To Reproduce
Environment: a multi-server setup - Dokploy panel on the manager node, app deployed to a remote server. Small nodes, no swap.
- Create a Docker Compose application whose docker-compose.yml has TWO services that both
build: from the SAME Dockerfile (a common pattern: a Next.js app with a web service and a worker service sharing one image).
- Deploy it. Dokploy runs
docker compose ... up -d --build, and Compose/BuildKit builds BOTH services in parallel - i.e. two simultaneous npm ci + next build from the same Dockerfile.
- On a resource-constrained host with no swap, the two parallel builds exhaust CPU/RAM. The host goes to ~100% CPU and becomes unreachable (SSH times out during banner exchange), the build process is killed.
- Regain access (only possible via a hard reboot from the hosting dashboard).
- Observe the deployment in the Dokploy UI: it is stuck in "running" state and never finishes.

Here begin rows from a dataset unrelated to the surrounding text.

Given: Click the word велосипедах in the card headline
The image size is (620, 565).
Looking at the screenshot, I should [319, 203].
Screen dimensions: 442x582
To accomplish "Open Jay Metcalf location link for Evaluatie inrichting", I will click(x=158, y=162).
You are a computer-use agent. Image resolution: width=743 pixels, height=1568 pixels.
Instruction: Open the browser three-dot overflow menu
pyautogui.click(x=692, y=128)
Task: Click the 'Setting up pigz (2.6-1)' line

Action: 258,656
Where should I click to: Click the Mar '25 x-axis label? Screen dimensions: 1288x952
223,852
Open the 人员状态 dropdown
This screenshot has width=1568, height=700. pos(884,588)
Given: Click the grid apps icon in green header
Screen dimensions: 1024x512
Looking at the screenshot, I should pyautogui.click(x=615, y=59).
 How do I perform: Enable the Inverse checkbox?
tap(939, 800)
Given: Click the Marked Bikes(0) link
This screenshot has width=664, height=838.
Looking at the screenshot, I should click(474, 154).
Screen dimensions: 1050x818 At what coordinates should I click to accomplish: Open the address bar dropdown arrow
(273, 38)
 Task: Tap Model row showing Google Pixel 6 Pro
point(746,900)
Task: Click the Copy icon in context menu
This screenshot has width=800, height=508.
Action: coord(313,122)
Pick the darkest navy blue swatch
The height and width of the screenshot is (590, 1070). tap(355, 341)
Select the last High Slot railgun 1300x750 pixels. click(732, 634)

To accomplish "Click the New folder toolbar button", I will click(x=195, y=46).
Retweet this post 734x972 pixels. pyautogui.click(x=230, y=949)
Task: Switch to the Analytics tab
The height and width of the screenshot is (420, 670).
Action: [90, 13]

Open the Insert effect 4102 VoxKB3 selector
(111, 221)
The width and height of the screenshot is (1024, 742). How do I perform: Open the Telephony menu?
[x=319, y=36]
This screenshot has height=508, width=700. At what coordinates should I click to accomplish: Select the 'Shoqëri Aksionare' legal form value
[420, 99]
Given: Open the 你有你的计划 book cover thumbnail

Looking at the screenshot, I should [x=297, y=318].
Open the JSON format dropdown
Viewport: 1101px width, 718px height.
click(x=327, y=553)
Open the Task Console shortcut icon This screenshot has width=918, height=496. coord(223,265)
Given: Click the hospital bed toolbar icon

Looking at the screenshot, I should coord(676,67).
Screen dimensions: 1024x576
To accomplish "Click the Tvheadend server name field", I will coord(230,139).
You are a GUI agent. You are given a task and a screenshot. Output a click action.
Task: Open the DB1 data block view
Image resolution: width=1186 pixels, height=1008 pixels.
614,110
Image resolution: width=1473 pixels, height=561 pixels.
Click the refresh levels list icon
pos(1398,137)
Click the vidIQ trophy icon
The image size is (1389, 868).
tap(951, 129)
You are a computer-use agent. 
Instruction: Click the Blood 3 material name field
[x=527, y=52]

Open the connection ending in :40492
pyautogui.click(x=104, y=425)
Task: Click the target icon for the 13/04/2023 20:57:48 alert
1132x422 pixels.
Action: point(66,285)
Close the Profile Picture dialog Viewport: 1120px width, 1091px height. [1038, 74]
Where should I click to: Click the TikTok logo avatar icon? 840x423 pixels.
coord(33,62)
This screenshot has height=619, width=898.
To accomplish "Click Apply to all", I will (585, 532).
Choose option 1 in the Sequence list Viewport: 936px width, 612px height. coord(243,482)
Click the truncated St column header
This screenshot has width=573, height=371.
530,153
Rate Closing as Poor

Under the hood after the crash:
- Postgres
deployment table has a row stuck at status = running.
- Redis still has the BullMQ job for it:
bull:deployments:<id> present, listed in bull:deployments:active, with a leftover bull:deployments:<id>:lock. The worker that held it was killed, so the job never completes and is not recovered.
There is no documented UI/CLI way to cancel or clear this. The only workarounds I found:
- reboot the server, or
- manually:
UPDATE deployment SET status='error' WHERE status='running' in the dokploy Postgres, delete the bull:deployments:* keys in the dokploy Redis, then docker service update --force dokploy.
Current vs. Expected behavior
Current: After a build is killed because it exhausted host resources, the deployment stays "running" indefinitely. The BullMQ job remains active+locked and is never marked stalled/failed. There is no working "Cancel" path in the UI, so the queue is wedged until the server is rebooted or Redis/Postgres are edited by hand. New deploys queue behind the stuck one.
Expected:
- An orphaned/stalled deployment whose worker died should be auto-recovered (marked failed via BullMQ stalled-job handling) and/or there should be a reliable "Cancel deployment" button in the UI that works even when the build process/worker is gone.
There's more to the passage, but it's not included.